Information given:

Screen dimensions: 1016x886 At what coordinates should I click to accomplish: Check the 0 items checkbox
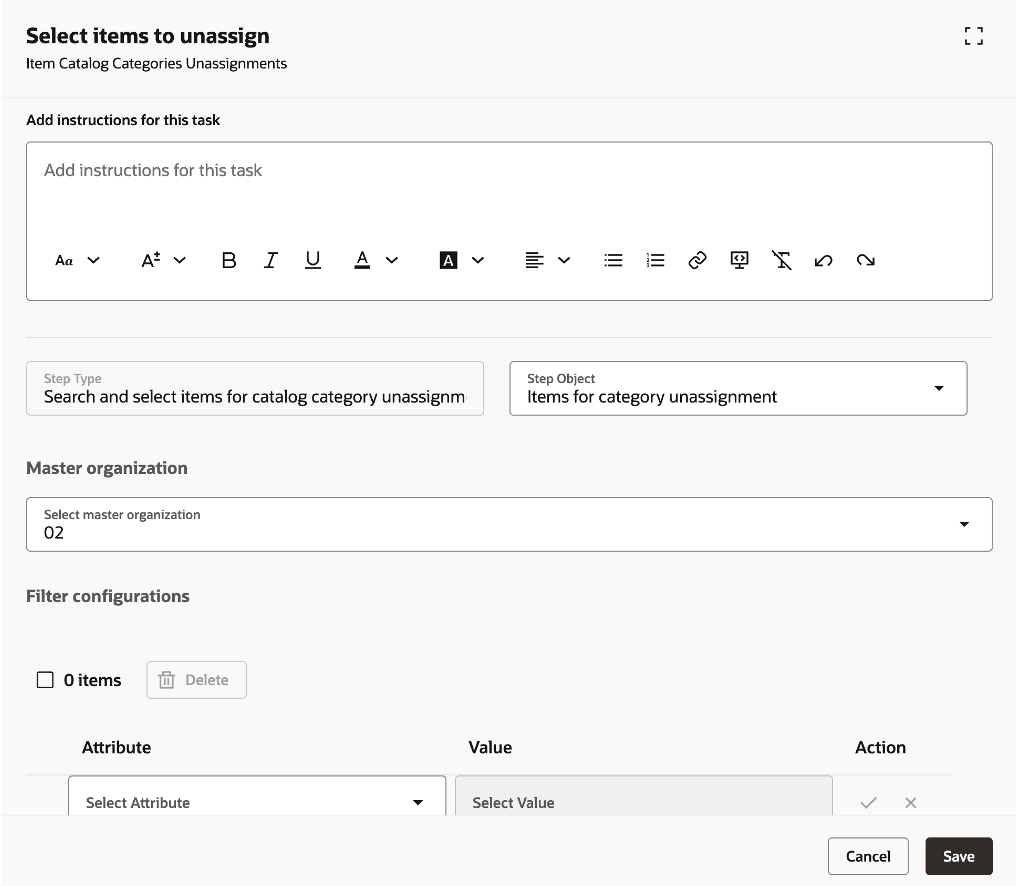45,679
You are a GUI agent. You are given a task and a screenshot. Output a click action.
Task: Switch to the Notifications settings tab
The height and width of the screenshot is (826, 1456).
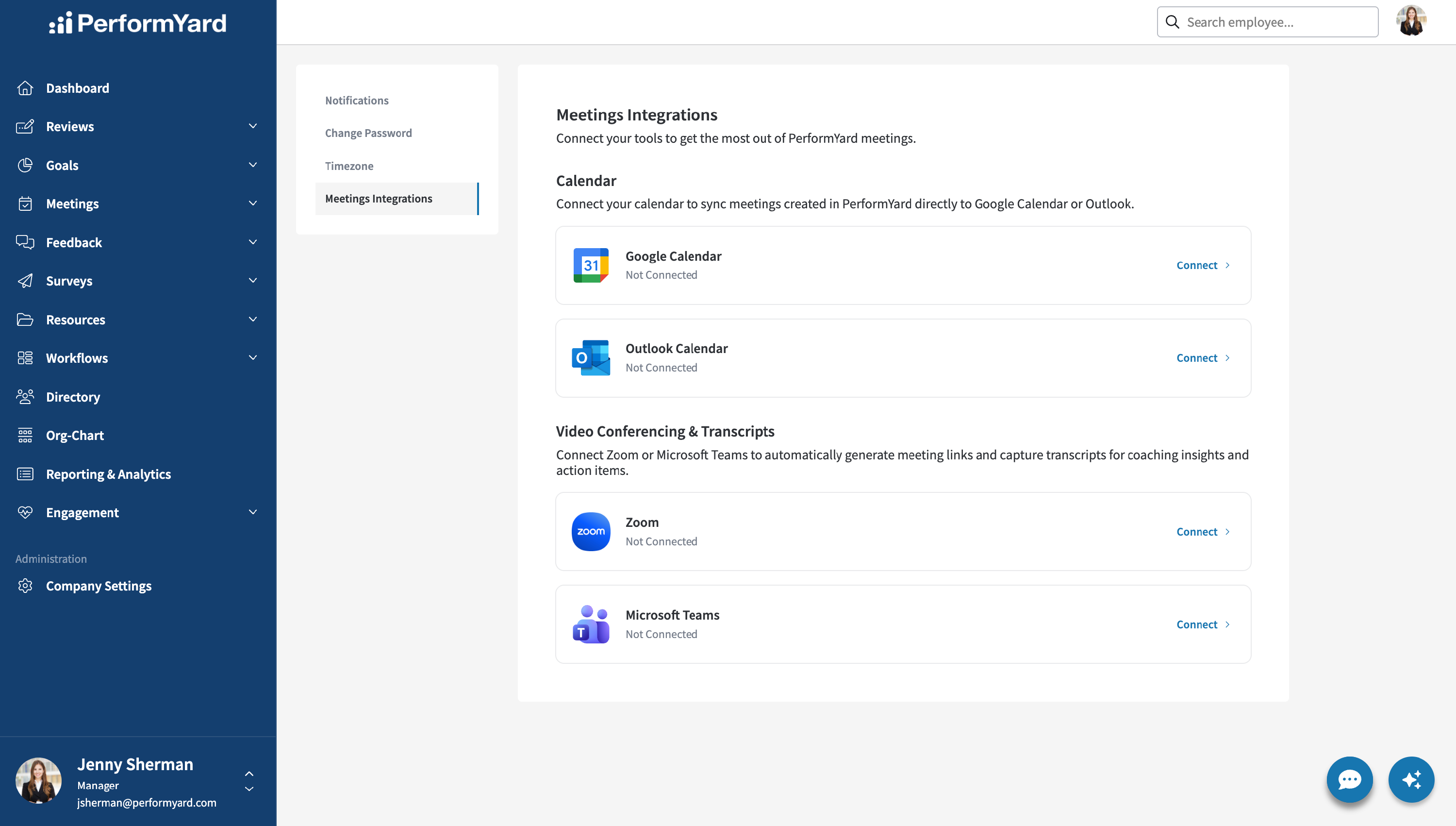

---

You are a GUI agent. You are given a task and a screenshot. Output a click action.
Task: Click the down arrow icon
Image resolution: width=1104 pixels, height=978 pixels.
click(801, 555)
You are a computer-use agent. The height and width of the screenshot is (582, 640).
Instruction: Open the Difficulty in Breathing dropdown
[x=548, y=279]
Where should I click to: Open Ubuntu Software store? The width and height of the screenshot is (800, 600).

...

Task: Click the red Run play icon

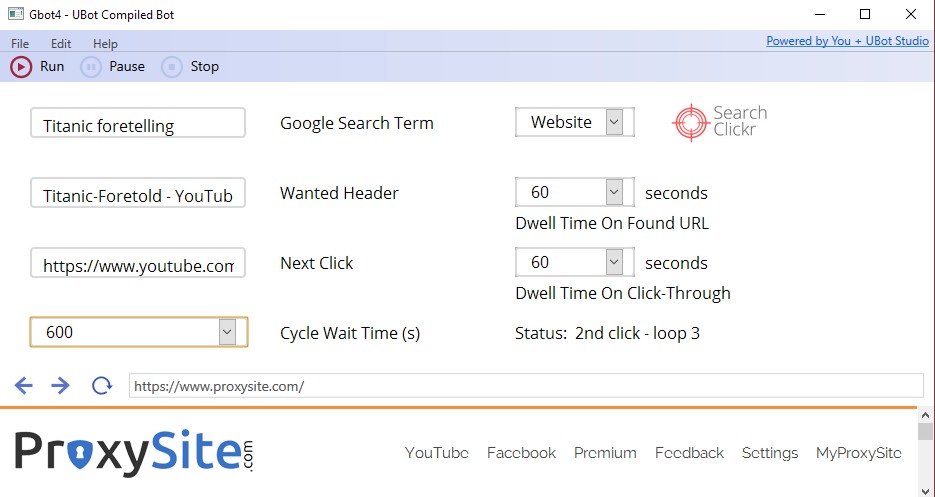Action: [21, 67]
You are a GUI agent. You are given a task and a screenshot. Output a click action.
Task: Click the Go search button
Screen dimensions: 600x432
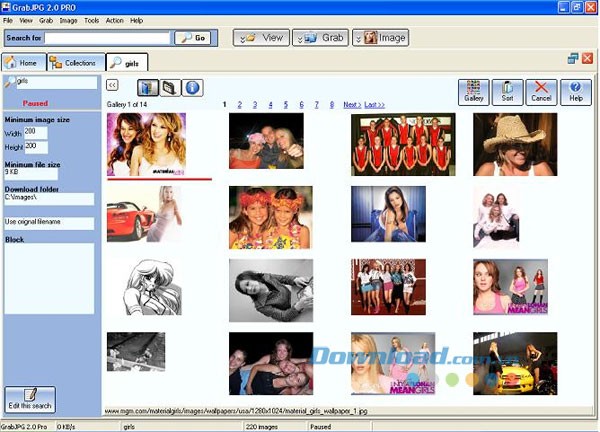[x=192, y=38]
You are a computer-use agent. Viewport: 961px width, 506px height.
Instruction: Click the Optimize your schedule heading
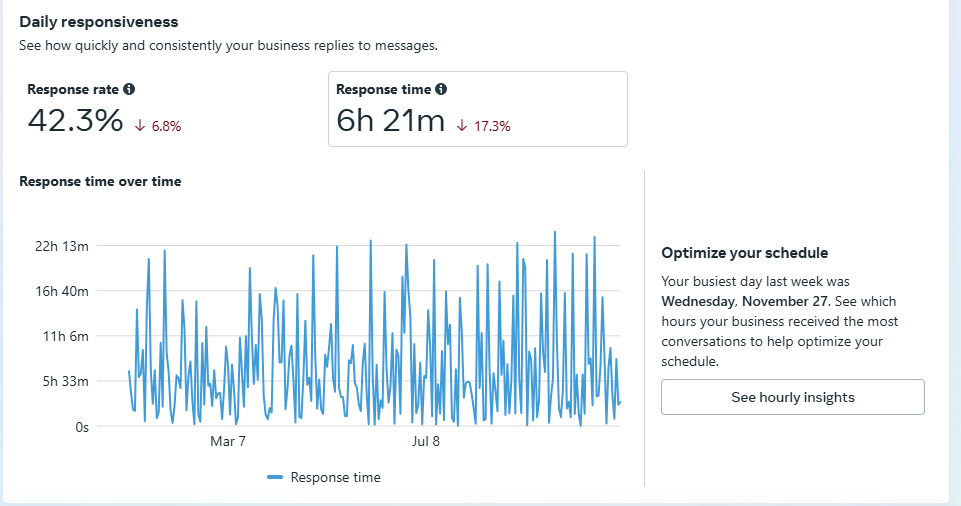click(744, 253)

What needs to be done: What you return must be an exact retyping of the lines above starting at the line with "Task: Switch to" and ending at the line with "The height and width of the screenshot is (826, 1456).", and nothing besides.

Finished task:
Task: Switch to the Notifications settings tab
The height and width of the screenshot is (826, 1456).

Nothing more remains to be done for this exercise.